Secretary of Energy Chris Wright, who stepped down from the board of Oklo when confirmed, has publicly emphasized speed: ‘We are moving as quickly as we can to permit, build and enable the rapid construction of as much nuke capacity as possible.’ Symbolic episodes have included a military airlift that transported Valar’s untested reactor and public postings by Cohen from the cargo bay. Cohen has argued regulators should not be barriers to industry and has likened the effort to early, failure-prone eras of commercial space development; he also opposed proposed industry trust funds for workplace accidents.
Alarmed voices include former NRC chair Allison Macfarlane, who said the regulator ‘is no longer an independent regulator,’ and former DOE official Kathryn Huff, who warned regulatory capture has been linked to past disasters.

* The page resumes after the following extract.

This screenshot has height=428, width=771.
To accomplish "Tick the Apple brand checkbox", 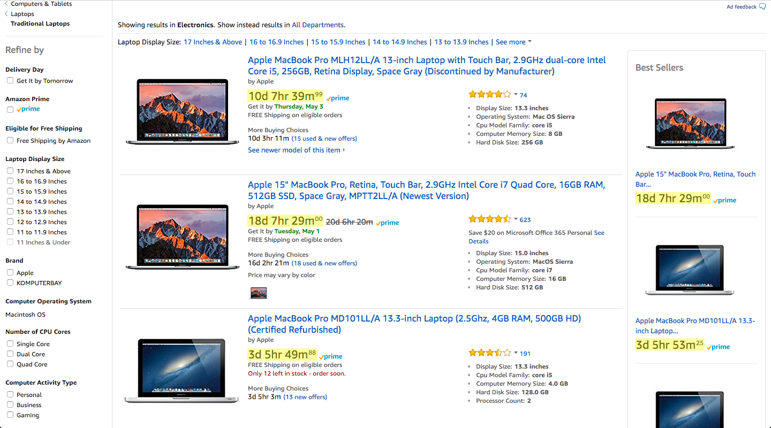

Some pro-nuclear groups that favor faster timelines nonetheless stress that preserving NRC independence is essential for public trust.
Supporters counter that the NRC’s rules were written for large light-water reactors and are ill-suited to modern small modular and advanced designs; they argue sensors, modeling and controls justify modernized rules and faster licensing. DOE and White House spokespeople say they are prioritizing safety while removing unnecessary bureaucracy.
As rule changes proceed, final authority rests with the NRC’s five commissioners, three of whom are Republican appointees. Two Democratic commissioners have warned they could be fired if they oppose the agenda. Career lawyers’ recent withdrawal from an Atomic Safety and Licensing Board hearing underscored internal strain.
The convergence of Silicon Valley capital and political influence on an industry with high public-safety stakes has raised a central question: will the U.S. accelerate advanced reactors while preserving the protective regulatory culture that has helped prevent major nuclear incidents, or will deregulatory pressure and political appointments erode safeguards in ways critics fear could repeat past failures?